Os moradores continuam sendo assistidos pela Fundação Allan Kardec no Caps (Centro de Assistência Psicossocial) e nas Oficinas Inspiração, do projeto de Desenvolvimento Humano, em que eles trabalham com reciclagem de eletrônicos, cultivo de hortaliças e frutas e costura artesanal com couro.

“A gente cuida muito bem deles no hospital, mas no hospital não é lugar de morar. Nas casas, eles conquistam autonomia, uma autonomia assistida, mas ganham liberdade, porque, quando institucionalizados, existem regras para seguirem. Nas residências, eles podem escolher o que querem comer, a música que querem ouvir, é um ganho de qualidade de vida enorme”, afirmou Mario Arias Martinez, presidente do Allan Kardec.

Balanço
O programa de Residências Terapêuticas começou em Franca há quase dois anos e os resultados são muito positivos. Neste período, houve apenas um caso de reinternação, o que comprova os benefícios à saúde mental dos pacientes. “O ganho na qualidade de vida deles é evidente. Viver nas residências modifica muito a perspectiva de tratamento dessas pessoas”, disse Fernando Palermo Faleiros, vice-presidente da instituição.

O sorriso largo da Márcia Regina, de 59 anos, moradora da Casa das Rosas dá dimensão do bem-estar e alegria que sente em seu novo lar. Ela conta que se mudou para Franca para trabalhar, mas perdeu contato com os familiares e passou a morar na rua, de onde foi resgatada e encaminhada para o Hospital Psiquiátrico Allan Kardec.

Com diagnóstico de esquizofrenia, morou 14 anos lá até se mudar para a residência em dezembro de 2019.

“Minha família falou que ia me buscar, mas não voltou mais. Estou achando muito bom morar aqui na casa, gosto de todos, amo todo mundo, todas as tias, as irmãs, porque eu considero como minhas irmãs, são todas lindas. Sou muito mais feliz hoje”, comemorou ela.




Elizângela Aparecida, de 42 anos, mora na mesma casa de Márcia e também se sente mais feliz. “Todos me tratam bem, recebo muito amor aqui. É um lugar bom para ficar. Aqui é melhor porque é uma casa de verdade, não é hospital, tenho o meu quarto, tem uma TV para eu me distrair até dormir, posso dizer que sou mais feliz hoje.”

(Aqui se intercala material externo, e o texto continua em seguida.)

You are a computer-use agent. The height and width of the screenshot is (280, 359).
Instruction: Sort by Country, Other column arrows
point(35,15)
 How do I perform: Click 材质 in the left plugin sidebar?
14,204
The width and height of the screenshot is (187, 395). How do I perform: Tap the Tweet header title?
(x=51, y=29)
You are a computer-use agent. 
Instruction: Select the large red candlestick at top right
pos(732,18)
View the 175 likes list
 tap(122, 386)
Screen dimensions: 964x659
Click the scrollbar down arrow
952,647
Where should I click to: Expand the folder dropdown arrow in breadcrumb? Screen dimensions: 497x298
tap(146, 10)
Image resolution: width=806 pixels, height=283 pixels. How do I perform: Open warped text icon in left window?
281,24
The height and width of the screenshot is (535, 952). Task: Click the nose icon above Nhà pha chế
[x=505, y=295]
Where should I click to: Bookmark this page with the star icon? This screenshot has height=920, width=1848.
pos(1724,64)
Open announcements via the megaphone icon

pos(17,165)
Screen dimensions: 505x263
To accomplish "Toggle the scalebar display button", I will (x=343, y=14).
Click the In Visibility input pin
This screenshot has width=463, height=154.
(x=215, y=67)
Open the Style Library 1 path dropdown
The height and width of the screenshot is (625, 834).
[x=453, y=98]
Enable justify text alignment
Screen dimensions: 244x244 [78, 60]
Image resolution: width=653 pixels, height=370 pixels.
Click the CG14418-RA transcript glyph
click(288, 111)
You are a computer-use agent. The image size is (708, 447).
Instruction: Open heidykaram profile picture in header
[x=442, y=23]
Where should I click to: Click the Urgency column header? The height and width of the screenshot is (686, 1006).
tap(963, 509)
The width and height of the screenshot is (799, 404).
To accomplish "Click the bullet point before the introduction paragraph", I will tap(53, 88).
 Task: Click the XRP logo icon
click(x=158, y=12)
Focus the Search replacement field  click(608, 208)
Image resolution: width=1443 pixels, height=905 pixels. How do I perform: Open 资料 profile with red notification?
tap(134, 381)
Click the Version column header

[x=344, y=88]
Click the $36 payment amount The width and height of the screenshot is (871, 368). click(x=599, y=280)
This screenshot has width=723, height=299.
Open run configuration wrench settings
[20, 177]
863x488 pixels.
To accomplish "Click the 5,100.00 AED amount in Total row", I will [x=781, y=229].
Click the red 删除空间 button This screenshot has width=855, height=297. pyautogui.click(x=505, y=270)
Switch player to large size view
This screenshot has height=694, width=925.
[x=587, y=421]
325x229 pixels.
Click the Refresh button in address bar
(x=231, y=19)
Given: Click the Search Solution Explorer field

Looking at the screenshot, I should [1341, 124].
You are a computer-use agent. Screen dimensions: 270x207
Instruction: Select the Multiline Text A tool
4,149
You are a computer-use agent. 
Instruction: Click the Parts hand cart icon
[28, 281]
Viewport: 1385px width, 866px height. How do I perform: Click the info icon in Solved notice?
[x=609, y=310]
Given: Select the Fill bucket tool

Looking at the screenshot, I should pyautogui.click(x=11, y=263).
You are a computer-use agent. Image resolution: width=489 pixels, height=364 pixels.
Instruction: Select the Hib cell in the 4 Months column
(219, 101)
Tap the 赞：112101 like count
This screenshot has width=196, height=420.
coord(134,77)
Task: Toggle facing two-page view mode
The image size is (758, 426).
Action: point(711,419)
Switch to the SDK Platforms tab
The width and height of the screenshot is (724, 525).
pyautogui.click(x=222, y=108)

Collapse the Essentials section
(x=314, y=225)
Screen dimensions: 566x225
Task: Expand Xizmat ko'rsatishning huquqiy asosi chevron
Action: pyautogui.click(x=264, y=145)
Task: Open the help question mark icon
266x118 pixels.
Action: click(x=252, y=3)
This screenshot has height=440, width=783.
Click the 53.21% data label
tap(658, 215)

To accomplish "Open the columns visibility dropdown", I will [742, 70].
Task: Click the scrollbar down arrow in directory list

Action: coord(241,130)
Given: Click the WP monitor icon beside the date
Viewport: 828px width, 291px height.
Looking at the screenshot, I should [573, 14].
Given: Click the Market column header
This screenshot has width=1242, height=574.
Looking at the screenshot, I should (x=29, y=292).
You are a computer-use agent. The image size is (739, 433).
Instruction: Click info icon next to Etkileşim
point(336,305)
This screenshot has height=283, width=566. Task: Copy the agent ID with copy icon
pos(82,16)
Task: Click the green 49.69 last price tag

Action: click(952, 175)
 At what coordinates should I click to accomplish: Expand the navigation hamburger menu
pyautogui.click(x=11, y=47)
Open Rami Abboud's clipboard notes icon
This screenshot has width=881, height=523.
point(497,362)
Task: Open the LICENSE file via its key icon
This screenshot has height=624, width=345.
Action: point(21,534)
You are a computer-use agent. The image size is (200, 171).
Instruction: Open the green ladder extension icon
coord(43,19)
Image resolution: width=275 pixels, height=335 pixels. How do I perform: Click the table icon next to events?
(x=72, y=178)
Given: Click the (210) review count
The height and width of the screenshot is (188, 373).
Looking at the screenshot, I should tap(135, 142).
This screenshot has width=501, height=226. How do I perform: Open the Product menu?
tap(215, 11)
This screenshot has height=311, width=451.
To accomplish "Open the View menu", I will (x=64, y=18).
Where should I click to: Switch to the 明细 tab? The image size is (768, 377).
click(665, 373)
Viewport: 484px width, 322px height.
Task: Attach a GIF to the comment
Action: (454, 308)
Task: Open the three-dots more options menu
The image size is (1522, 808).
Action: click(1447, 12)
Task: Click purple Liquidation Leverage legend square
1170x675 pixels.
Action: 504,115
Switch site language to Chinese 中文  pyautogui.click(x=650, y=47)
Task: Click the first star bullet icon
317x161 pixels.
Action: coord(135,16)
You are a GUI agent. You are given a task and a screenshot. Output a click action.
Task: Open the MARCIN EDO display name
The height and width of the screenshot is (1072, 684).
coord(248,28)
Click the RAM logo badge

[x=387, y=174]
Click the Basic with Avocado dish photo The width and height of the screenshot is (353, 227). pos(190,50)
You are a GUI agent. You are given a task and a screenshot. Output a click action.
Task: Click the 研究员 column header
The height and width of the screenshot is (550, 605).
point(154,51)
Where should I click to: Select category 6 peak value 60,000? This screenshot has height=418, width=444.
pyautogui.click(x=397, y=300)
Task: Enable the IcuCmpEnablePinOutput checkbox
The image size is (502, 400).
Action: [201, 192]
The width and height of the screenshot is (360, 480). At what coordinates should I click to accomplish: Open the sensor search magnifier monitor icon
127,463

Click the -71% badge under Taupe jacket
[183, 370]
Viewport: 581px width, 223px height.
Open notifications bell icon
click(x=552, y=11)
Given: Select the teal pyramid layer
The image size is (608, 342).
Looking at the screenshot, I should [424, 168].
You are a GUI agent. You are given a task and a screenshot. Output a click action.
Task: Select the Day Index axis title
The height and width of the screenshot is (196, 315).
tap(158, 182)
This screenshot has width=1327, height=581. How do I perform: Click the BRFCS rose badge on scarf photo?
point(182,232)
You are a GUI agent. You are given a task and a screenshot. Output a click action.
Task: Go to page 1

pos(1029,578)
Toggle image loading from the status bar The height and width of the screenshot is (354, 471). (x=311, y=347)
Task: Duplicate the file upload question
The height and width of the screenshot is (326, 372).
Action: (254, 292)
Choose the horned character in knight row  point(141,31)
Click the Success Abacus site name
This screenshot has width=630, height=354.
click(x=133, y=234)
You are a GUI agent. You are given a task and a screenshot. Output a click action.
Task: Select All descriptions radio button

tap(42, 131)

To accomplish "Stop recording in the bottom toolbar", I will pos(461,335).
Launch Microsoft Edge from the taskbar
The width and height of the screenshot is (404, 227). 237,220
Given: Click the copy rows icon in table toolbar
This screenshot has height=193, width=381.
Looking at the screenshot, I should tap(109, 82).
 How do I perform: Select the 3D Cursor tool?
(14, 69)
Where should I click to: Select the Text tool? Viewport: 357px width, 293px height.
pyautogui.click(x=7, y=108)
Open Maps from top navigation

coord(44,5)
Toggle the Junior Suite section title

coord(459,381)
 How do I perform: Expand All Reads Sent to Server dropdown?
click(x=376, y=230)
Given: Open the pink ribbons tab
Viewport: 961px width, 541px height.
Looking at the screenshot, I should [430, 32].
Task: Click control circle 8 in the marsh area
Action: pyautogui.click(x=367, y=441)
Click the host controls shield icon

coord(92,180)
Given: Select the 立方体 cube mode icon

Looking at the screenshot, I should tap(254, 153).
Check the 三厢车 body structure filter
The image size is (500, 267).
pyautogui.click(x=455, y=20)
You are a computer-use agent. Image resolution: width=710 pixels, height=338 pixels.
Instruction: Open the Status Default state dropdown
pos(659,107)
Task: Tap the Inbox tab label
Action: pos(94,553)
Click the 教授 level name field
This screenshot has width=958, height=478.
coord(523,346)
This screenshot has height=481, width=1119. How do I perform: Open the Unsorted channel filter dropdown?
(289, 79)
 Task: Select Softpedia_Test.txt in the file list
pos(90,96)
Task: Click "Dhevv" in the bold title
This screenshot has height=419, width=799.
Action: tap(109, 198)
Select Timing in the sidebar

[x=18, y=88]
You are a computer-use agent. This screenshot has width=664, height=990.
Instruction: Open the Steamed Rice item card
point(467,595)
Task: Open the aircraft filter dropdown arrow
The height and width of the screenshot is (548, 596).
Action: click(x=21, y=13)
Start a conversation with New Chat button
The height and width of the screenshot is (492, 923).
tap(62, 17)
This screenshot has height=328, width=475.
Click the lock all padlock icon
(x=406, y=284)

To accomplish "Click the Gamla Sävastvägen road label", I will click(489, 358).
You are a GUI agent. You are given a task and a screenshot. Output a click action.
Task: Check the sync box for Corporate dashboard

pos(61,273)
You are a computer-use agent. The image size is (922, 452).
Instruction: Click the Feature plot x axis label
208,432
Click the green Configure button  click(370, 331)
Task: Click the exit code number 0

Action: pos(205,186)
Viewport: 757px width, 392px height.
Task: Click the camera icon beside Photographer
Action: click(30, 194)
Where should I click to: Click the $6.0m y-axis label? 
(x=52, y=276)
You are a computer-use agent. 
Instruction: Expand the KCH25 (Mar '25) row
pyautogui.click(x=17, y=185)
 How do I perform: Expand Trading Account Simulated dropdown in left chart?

Segundo ela, a ex-companheira a queimou com cola quente durante uma discussão e ela entrou em coma. O caso foi tratado como tentativa de suicídio e, após alta do hospital comum, Elizângela foi internada no Allan Kardec, onde permaneceu de 2017 a 2019.

Parceria
O programa de Residências Terapêuticas é desenvolvido a partir da parceria da Fundação Allan Kardec, Fundação Espírita Judas Iscariotes, que gerencia as unidades, e o Poder Público. A Prefeitura e o governo federal repassam o valor mensal de R$ 3.583,94 per capita para o atendimento aos moradores.

“Temos feito um trabalho mais amplo. A política prevê que os moradores sejam atendidos por um técnico de enfermagem e cuidadores, mas oferecemos uma equipe complementar para qualificar o serviço com atendimento psicológico, de fisioterapia, terapia ocupacional, desenvolvendo atividades importantes com esses moradores”, informou o psicólogo e assistente social Bruno Bérgamo Florentino, coordenador das Residências Terapêuticas.

Outros pacientes que moram no Allan Kardec atualmente aguardam a abertura de novas residências terapêuticas para terem experiências semelhantes. A expectativa é abrir mais cinco unidades em Franca.

“O hospital é lugar para se cuidar, não para morar. E a residência é uma moradia, preparada para isso. A desinstitucionalização é importante e, na saúde mental, precisa ser vista e encarada como necessidade. Sempre vai haver necessidade de internação, mas as pessoas que já foram tratadas, estabilizadas e estão de alta têm o direito de deixar o hospital. Isso, do ponto de vista humano, é muito bom”, afirmou Cloves Plácido Barbosa, presidente Fundação Espírita Judas Iscariotes.